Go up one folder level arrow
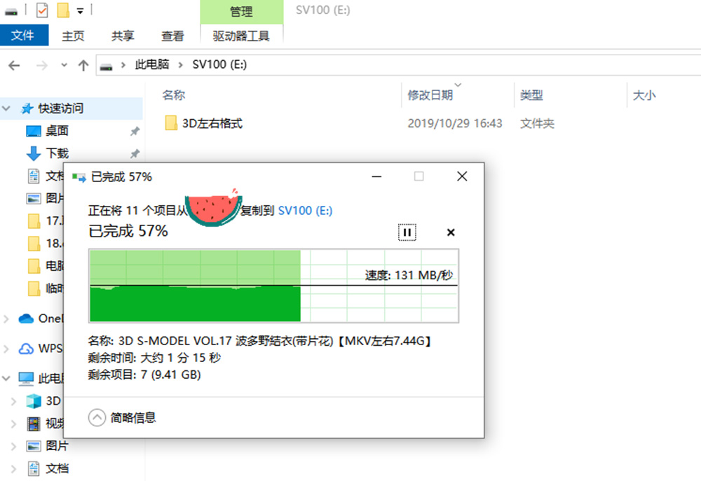 83,66
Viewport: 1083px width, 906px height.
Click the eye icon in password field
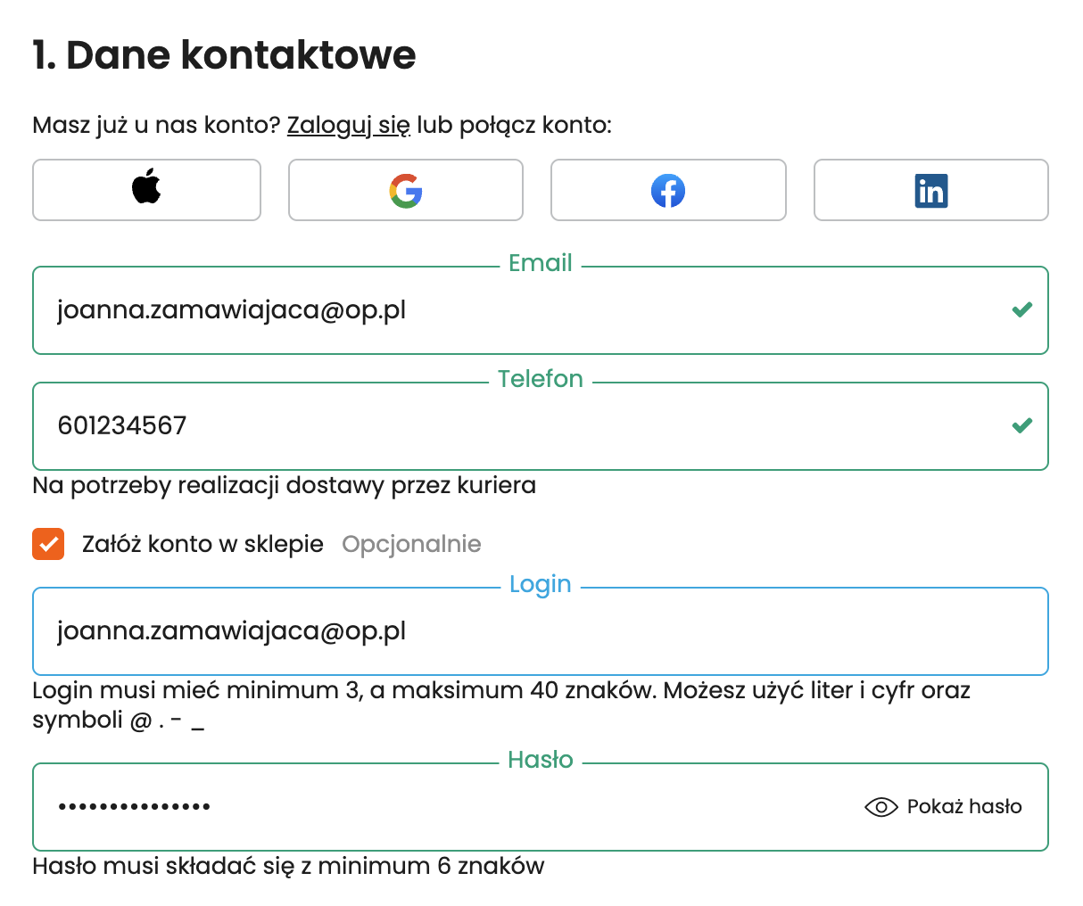[880, 807]
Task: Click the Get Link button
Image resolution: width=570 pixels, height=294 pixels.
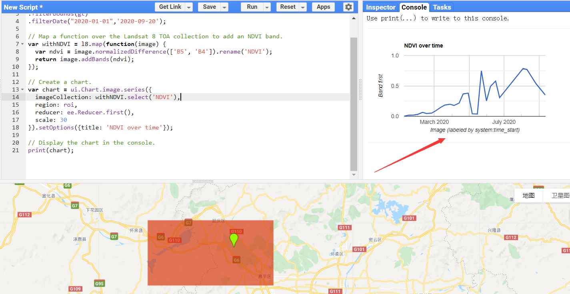Action: pos(170,7)
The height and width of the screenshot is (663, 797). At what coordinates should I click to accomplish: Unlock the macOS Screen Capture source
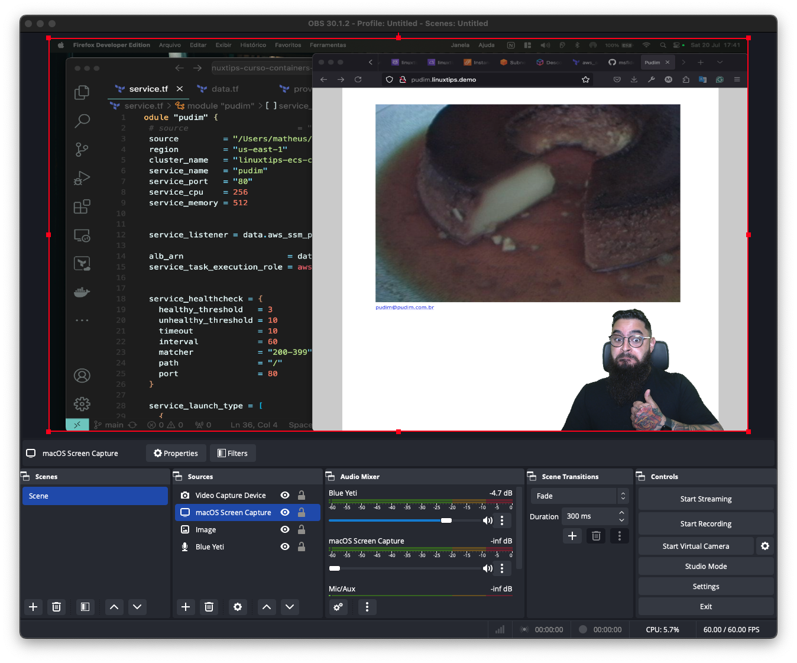pos(302,512)
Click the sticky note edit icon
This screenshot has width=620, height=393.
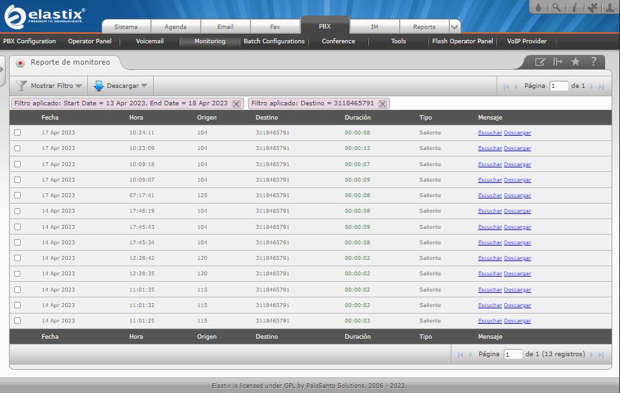point(540,62)
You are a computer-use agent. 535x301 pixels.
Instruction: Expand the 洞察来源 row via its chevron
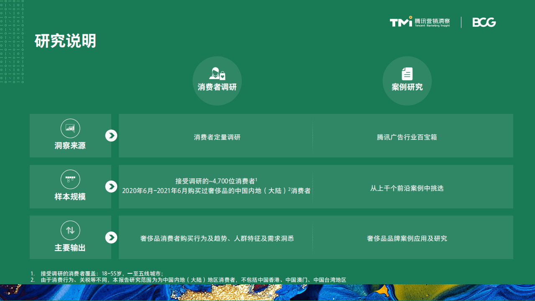[111, 136]
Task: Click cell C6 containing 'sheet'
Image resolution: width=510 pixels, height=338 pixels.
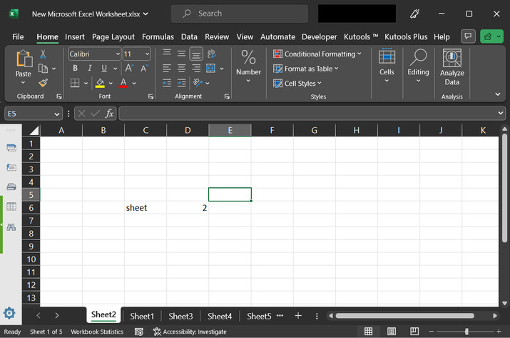Action: click(x=146, y=208)
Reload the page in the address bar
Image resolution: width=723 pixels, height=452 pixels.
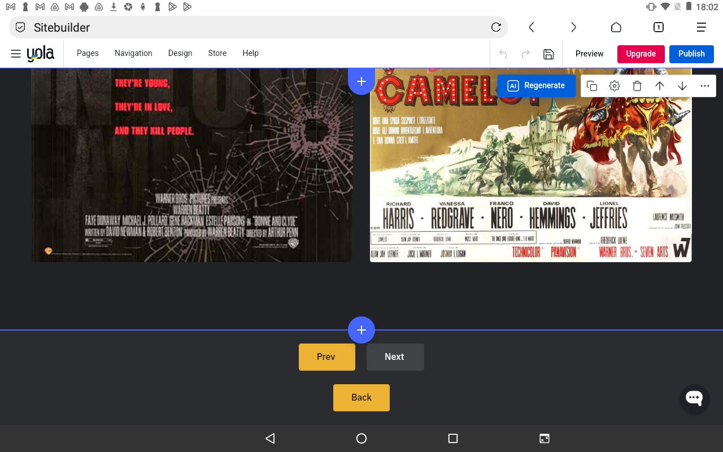point(496,27)
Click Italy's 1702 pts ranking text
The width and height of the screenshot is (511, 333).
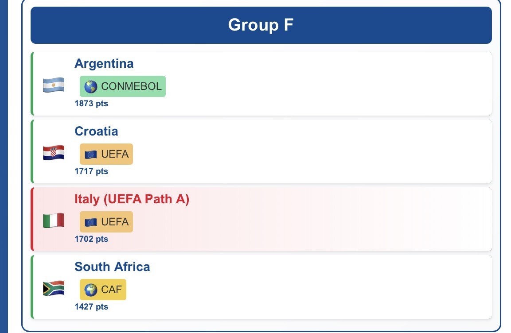click(x=91, y=239)
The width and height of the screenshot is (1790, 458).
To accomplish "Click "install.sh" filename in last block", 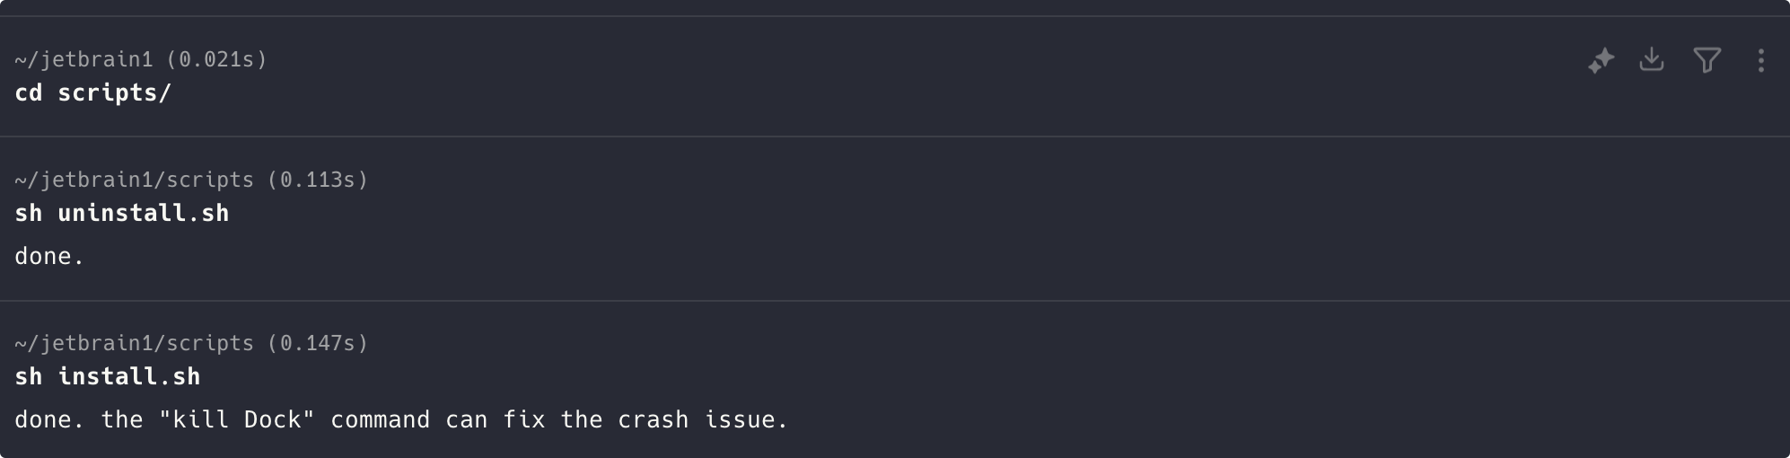I will 129,376.
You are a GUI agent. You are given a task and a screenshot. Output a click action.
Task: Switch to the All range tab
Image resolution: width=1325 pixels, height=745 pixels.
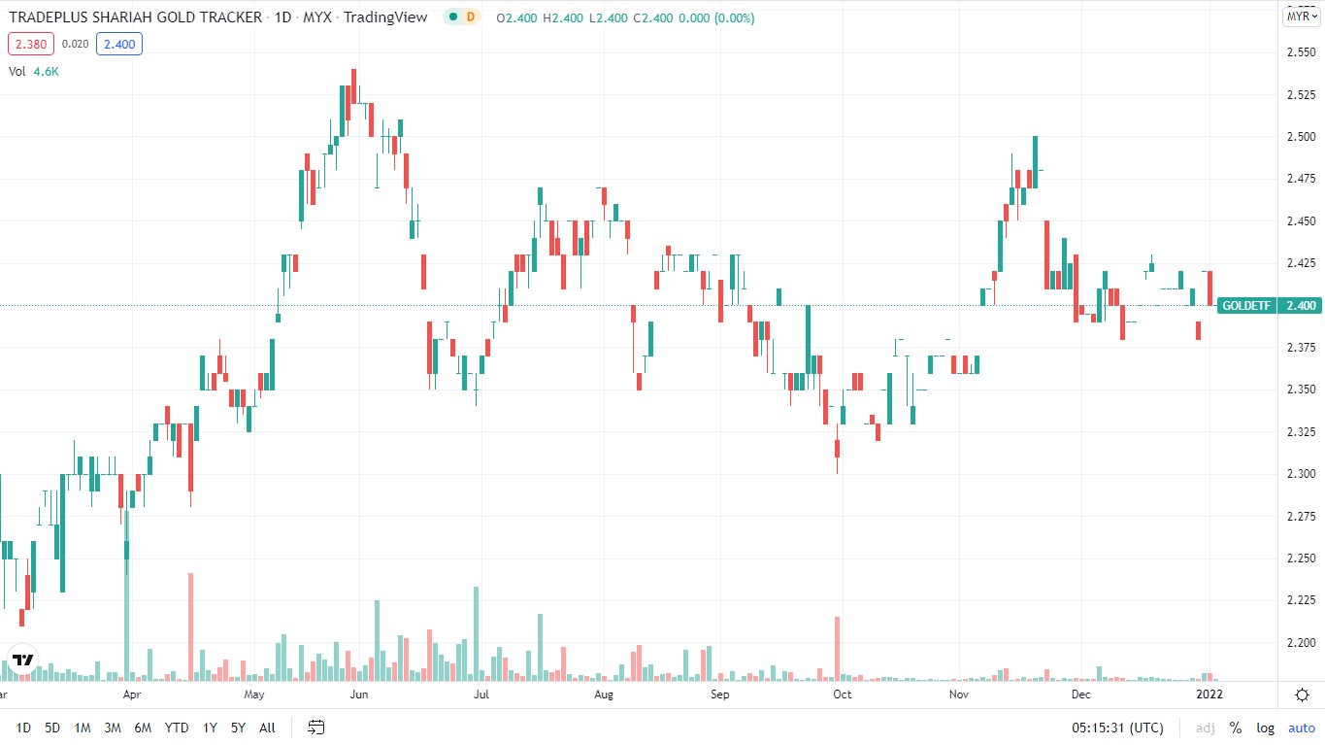[267, 728]
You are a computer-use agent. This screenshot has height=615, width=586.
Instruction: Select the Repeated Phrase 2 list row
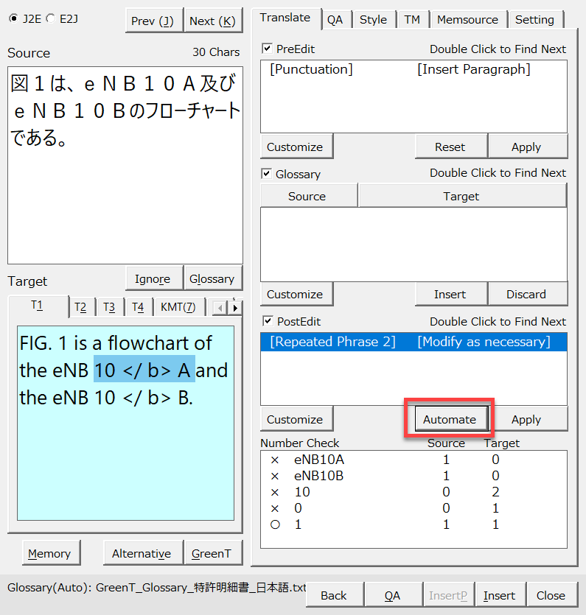point(413,342)
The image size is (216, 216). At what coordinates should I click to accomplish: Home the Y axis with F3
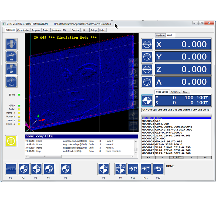click(x=36, y=169)
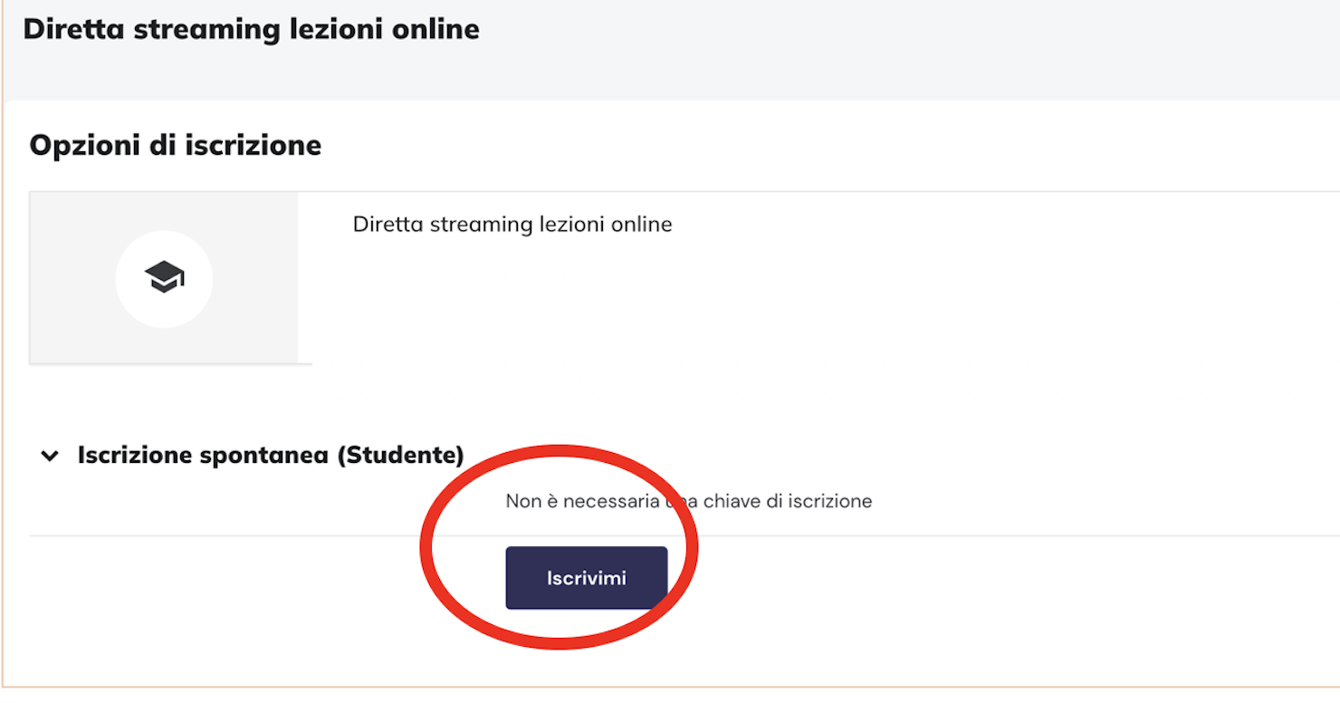Collapse the Iscrizione spontanea chevron arrow
This screenshot has width=1340, height=703.
(50, 457)
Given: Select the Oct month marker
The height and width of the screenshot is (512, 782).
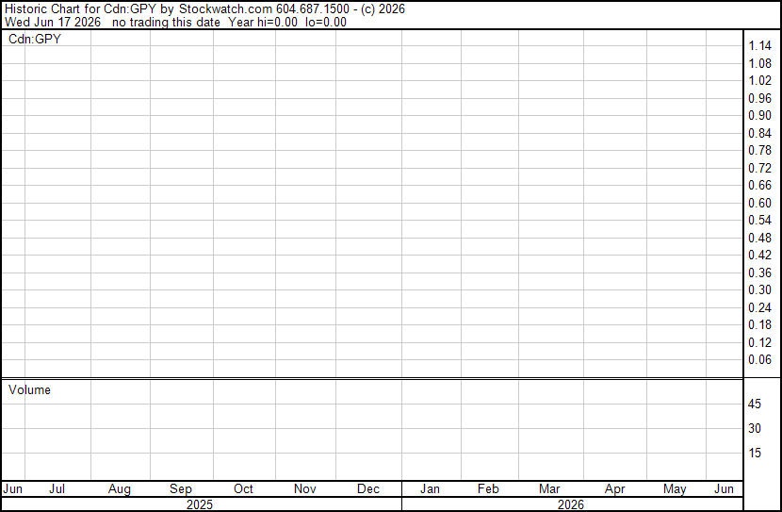Looking at the screenshot, I should point(243,489).
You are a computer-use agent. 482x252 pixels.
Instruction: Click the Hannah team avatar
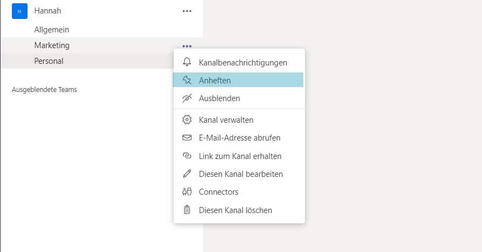pos(19,11)
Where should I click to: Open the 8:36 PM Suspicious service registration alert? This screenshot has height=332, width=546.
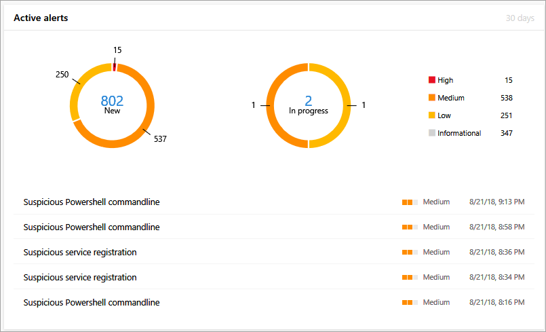[x=80, y=252]
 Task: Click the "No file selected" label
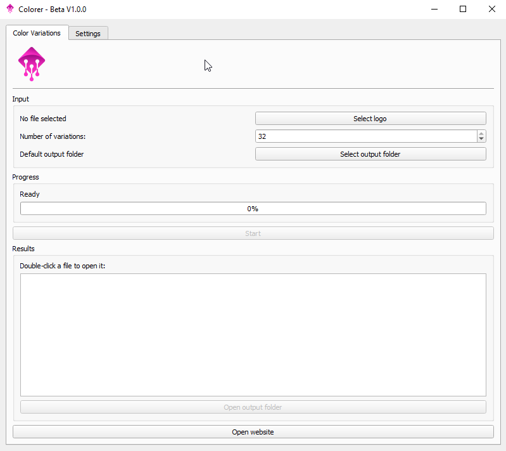coord(43,119)
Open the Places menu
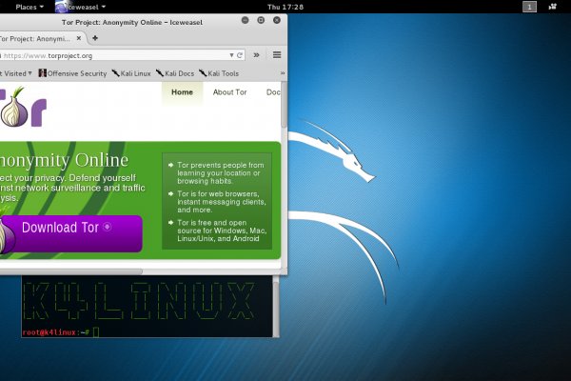571x381 pixels. tap(30, 7)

:: REQUIRED WORK ::
Copy word for word the part of the material above that begins with the line containing "Given: Select the Oct month marker" and continues through the end of the material, leaving out the pictures.

:: COMPLETE ANSWER ::
Given: Select the Oct month marker
The height and width of the screenshot is (512, 782).
Looking at the screenshot, I should point(243,489).
You are a computer-use agent. 482x252 pixels.
Instruction: Click the Hannah team avatar
pos(19,11)
Where should I click to: Open the 8:36 PM Suspicious service registration alert? This screenshot has height=332, width=546.
[x=80, y=252]
 Task: Click the "No file selected" label
coord(43,119)
Open the Places menu
571x381 pixels. tap(30, 7)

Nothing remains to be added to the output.